Problem description. Give the lines again exactly as they appear below, from the line with "[Facebook] (382, 35)" to the line with "Privatlivspolitik (51, 2160)", both included, and only those lines. Leave every picture out.

Screenshot grounding data
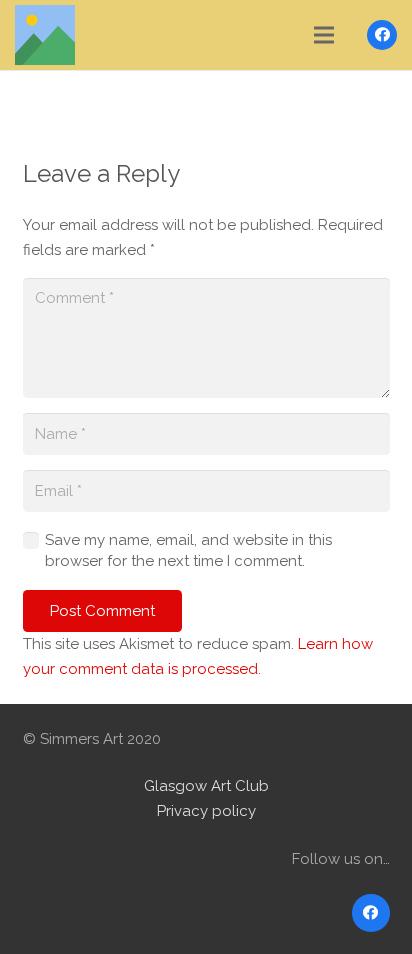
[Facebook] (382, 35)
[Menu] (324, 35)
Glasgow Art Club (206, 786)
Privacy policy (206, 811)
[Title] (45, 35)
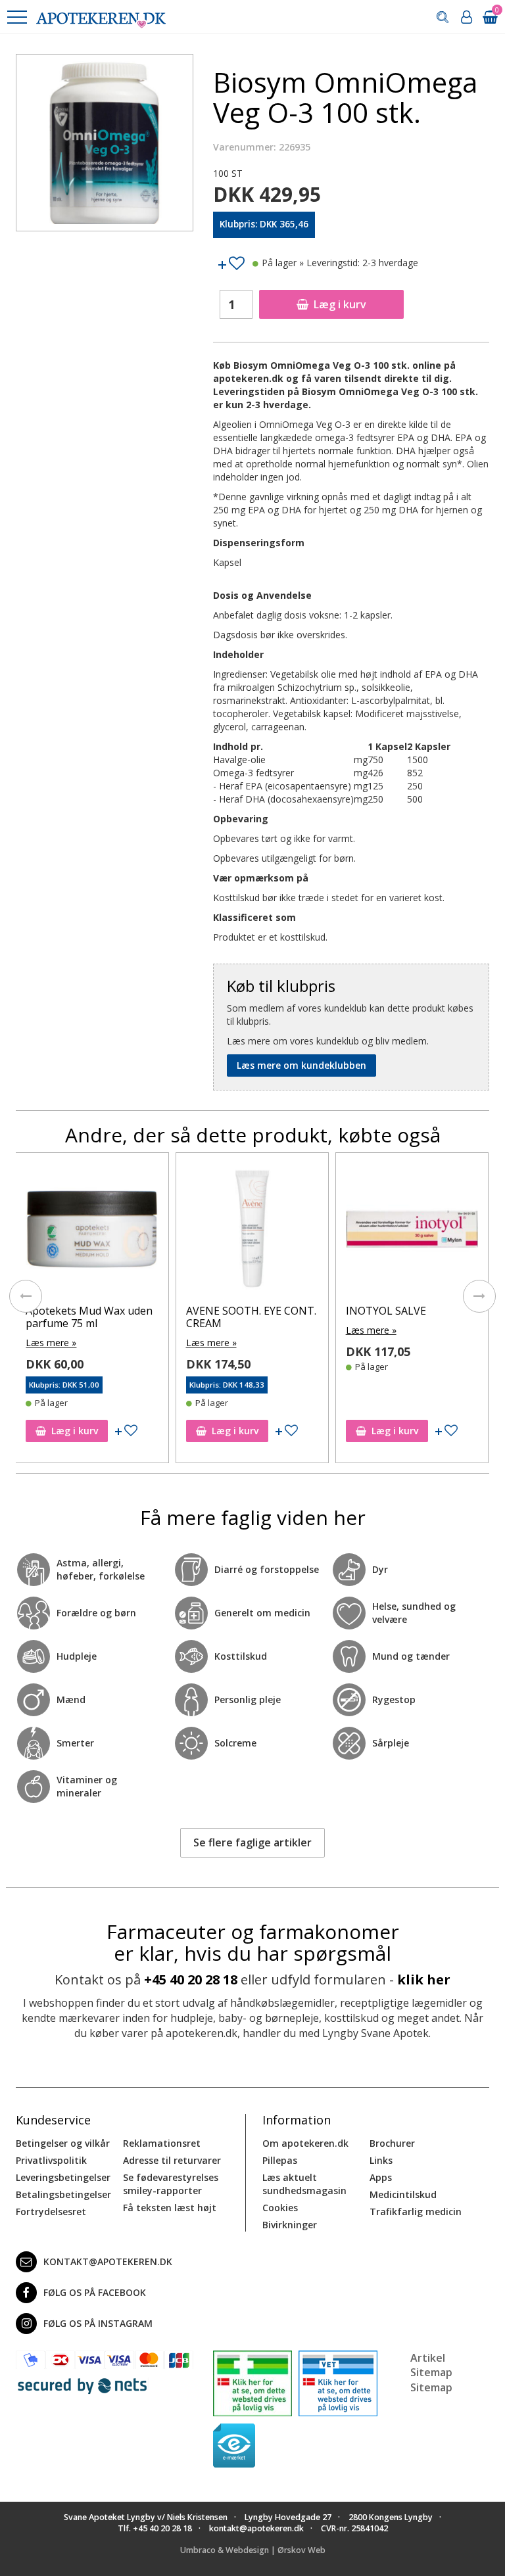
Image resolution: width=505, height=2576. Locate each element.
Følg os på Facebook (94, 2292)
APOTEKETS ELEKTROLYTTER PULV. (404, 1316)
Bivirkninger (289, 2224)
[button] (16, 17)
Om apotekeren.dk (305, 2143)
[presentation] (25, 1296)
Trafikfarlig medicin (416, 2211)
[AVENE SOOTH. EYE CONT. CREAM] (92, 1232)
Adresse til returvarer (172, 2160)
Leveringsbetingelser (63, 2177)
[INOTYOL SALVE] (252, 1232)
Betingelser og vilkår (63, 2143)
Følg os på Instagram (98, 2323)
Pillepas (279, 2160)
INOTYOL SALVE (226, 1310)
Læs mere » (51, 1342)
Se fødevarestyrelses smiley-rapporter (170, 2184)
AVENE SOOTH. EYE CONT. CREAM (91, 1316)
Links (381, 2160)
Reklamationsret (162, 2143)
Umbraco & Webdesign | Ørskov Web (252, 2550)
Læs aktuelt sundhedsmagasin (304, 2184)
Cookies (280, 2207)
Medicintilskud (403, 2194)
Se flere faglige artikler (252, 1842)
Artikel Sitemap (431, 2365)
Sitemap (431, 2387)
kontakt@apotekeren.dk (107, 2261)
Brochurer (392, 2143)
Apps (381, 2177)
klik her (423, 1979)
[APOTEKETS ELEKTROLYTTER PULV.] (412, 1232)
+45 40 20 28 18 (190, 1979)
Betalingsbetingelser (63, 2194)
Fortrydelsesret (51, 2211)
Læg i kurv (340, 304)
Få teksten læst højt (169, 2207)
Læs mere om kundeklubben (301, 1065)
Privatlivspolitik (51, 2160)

==

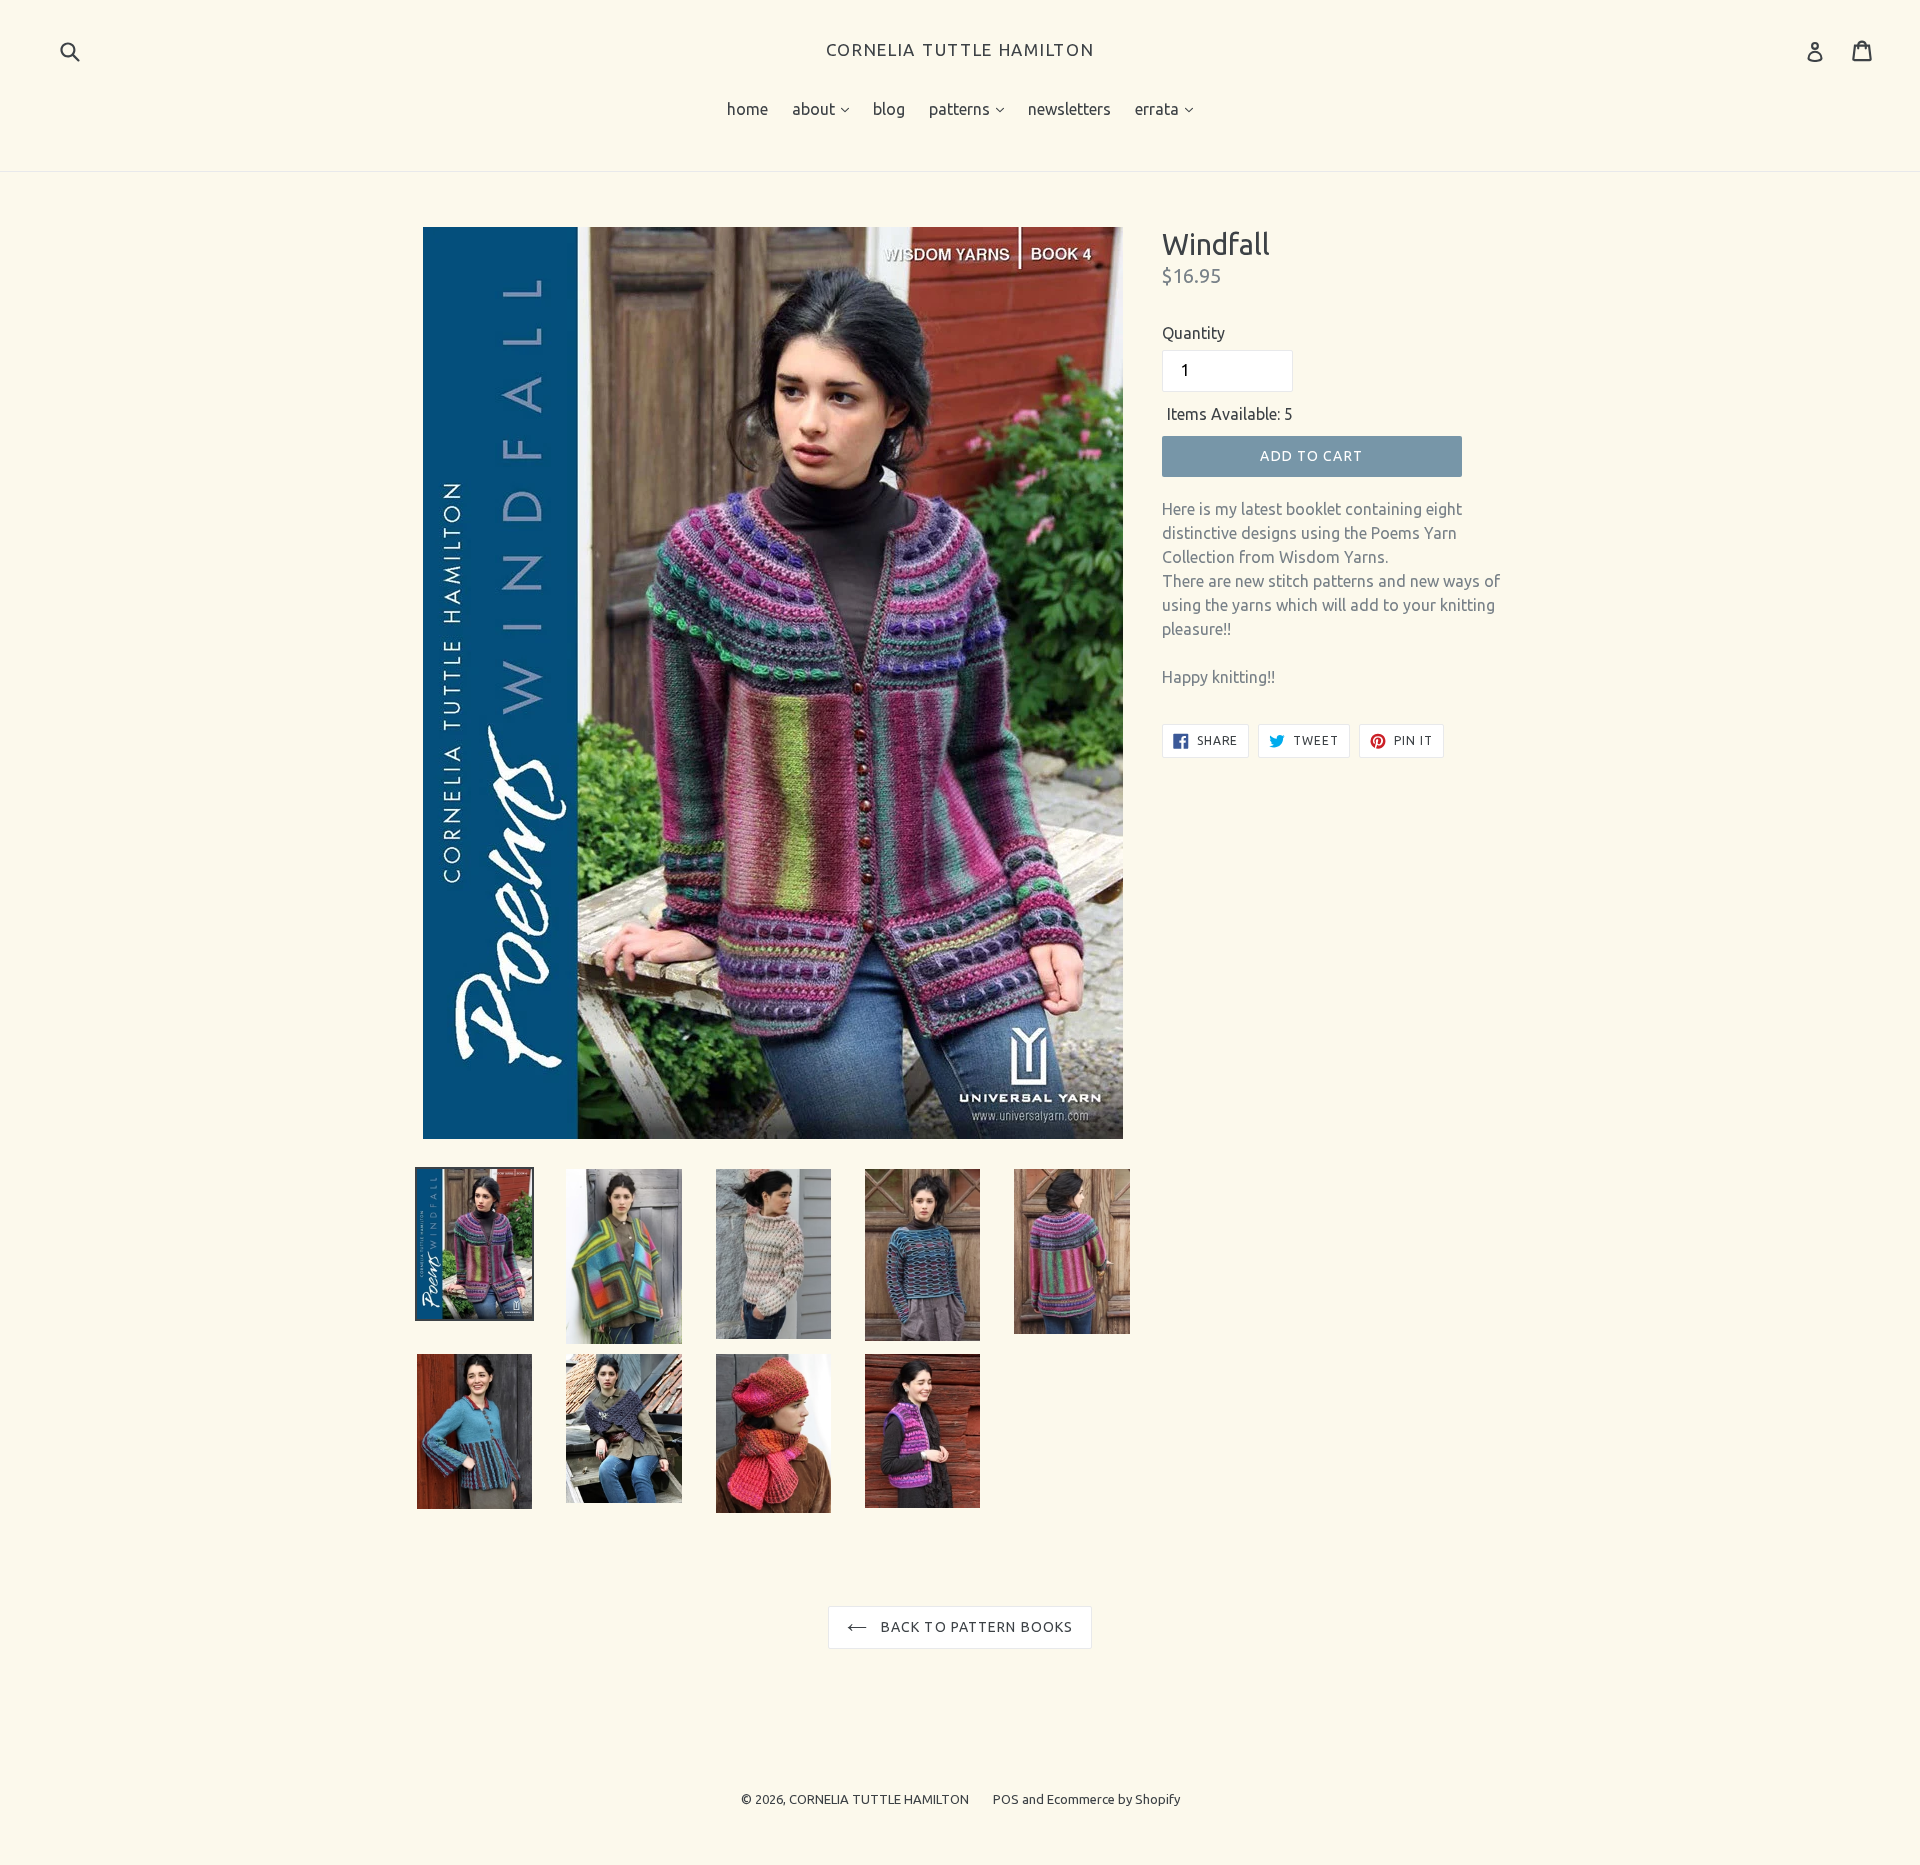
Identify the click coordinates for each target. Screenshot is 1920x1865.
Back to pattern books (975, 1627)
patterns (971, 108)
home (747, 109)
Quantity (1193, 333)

Expected output.
[Facebook] (382, 35)
[Menu] (324, 35)
Glasgow Art Club (206, 786)
Privacy policy (206, 811)
[Title] (45, 35)
Image resolution: width=505, height=2576. Locate each element.
Følg os på Facebook (94, 2292)
APOTEKETS ELEKTROLYTTER PULV. (404, 1316)
Bivirkninger (289, 2224)
[button] (16, 17)
Om apotekeren.dk (305, 2143)
[presentation] (25, 1296)
Trafikfarlig medicin (416, 2211)
[AVENE SOOTH. EYE CONT. CREAM] (92, 1232)
Adresse til returvarer (172, 2160)
Leveringsbetingelser (63, 2177)
[INOTYOL SALVE] (252, 1232)
Betingelser og vilkår (63, 2143)
Følg os på Instagram (98, 2323)
Pillepas (279, 2160)
INOTYOL SALVE (226, 1310)
Læs mere » (51, 1342)
Se fødevarestyrelses smiley-rapporter (170, 2184)
AVENE SOOTH. EYE CONT. CREAM (91, 1316)
Links (381, 2160)
Reklamationsret (162, 2143)
Umbraco & Webdesign | Ørskov Web (252, 2550)
Læs aktuelt sundhedsmagasin (304, 2184)
Cookies (280, 2207)
Medicintilskud (403, 2194)
Se flere faglige artikler (252, 1842)
Artikel Sitemap (431, 2365)
Sitemap (431, 2387)
kontakt@apotekeren.dk (107, 2261)
Brochurer (392, 2143)
Apps (381, 2177)
klik her (423, 1979)
[APOTEKETS ELEKTROLYTTER PULV.] (412, 1232)
+45 40 20 28 18 (190, 1979)
Betalingsbetingelser (63, 2194)
Fortrydelsesret (51, 2211)
Læg i kurv (340, 304)
Få teksten læst højt (169, 2207)
Læs mere om kundeklubben (301, 1065)
Privatlivspolitik (51, 2160)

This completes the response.